Sunday, July 27th, 2025 Church Directory

Swimming/diving in empty arena to be a challenge

The Big Lake swim/dive team enters the 2020 season with 44 participants — 37 are swimmers and seven are divers.

Head Coach DaNae Mitchell is entering her third season at the helm for the swimmers and Paige Bouma is the diving coach.  They have two assistants in Wendi Draack and Nick Mitchell as well as two managers in Lexi Daniels and Maddie Washkuhn.

Due to the coronavirus situation, no fans are allowed in the building for any of the upcoming swim meets.

“I think one of the hardest things to see our athletes go through is not having any spectators,” said Mitchell.  “We try our best to live stream the meets but it’s not the same.”

Because of COVID-19, the team now has to have a limited number of athletes on the pool deck, allowing for social distancing.

“So at most pools we aren’t able to bring the full roster and because of the limited capacity, diving has their meet first before swimming starts theirs,” she says. “Usually diving would be in the middle of the meet so the divers would be able to cheer on the swimmers and vice versa.”

Mitchell is an Elk River alum and holds the 400 free relay record with her teammates.

“I swam all through high school, state trips in the freestyle events. This would be my third year coaching Big Lake, but I’ve been a USA Swimming coach for a local club for the past 12 years, coaching all ages.”

She was asked why she devotes so much of her free time to teaching youths the sport.

“Sharing the sport I love with them (her current squad), knowing that the hard work, positive mentality and responsibility will have an effect on them and that will give them life long skills, is the reason,” she says.

Coaching the kids proper swimming skills is a challenge as well as diving. Mitchell believes the breaststroke is the most difficult to grasp.

“It is a complicated stroke with lots of different moving parts and takes lots of patience to be efficient at it,” she says.

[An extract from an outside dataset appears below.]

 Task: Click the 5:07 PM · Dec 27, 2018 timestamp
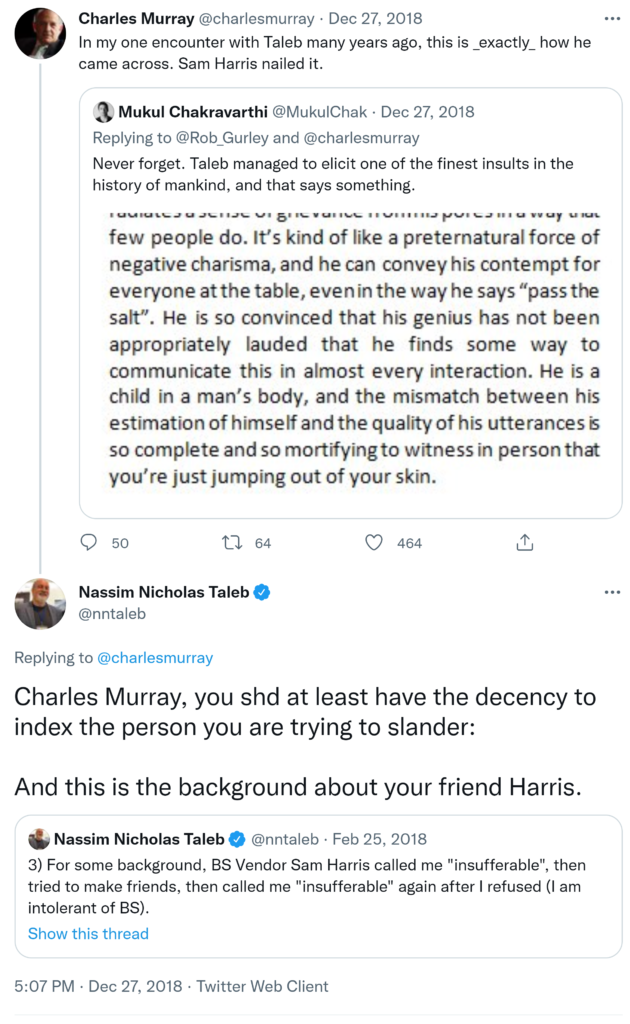[98, 986]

Mitchell takes her role as head coach seriously and she expects her student-athletes to take their roles seriously as well.

“Our overall goal is to win meets and improve individually but if there isn’t effort in practice or work ethic that I know has been better, I wouldn’t place (athletes) on the varsity lineup or any JV events,” Mitchell said. “I want them to feel that it’s a position that needs to be earned on hard work and not just skills alone.”

What is the future of swimming and diving at Big Lake High School?

“I’ve noticed in the last couple years that even with having seniors graduate and leave, our numbers have stayed about the same,” Mitchell says. “It’s been great seeing the new seventh and eighth graders come through.”